Try it:
Could you rewrite the paragraph of the EHRC guidance article that begins "In a private letter" more briefly, keeping its main facts?

Dozens of backbench Labour MPs have written to the government warning that upcoming guidance from the Equality and Human Rights Commission (EHRC) on single-sex spaces will cause deep problems for businesses right across the UK.
In a private letter – seen by The Guardian – to business secretary Peter Kyle, Labour MPs detailed how they had been contacted by large numbers of businesses that are deeply concerned about the implications of the guidance, including the huge potential cost it would take to bring their companies in-line with it.
Following the trans-exclusionary UK Supreme Court ruling in April in the case of For Women Scotland vs Scottish Ministers – which decided the definition of ‘sex’ for the purposes of the 2010 Equality Act means biological sex only – the EHRC swiftly published widely-criticised interim guidance.
The interim guidance recommended organisations and service providers should bar trans men and women from single-sex services and spaces, such as changing rooms and toilets, which align with their gender, but added in “some circumstances” trans people could also be barred from spaces based on “biological sex”.

Stored data:
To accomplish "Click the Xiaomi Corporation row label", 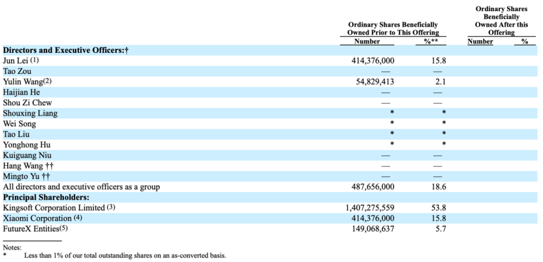I will [43, 218].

Solved problem:
In a private letter to business secretary Peter Kyle, seen by The Guardian, Labour MPs said many businesses had contacted them with serious concerns about the guidance, including the potentially huge cost of complying with it.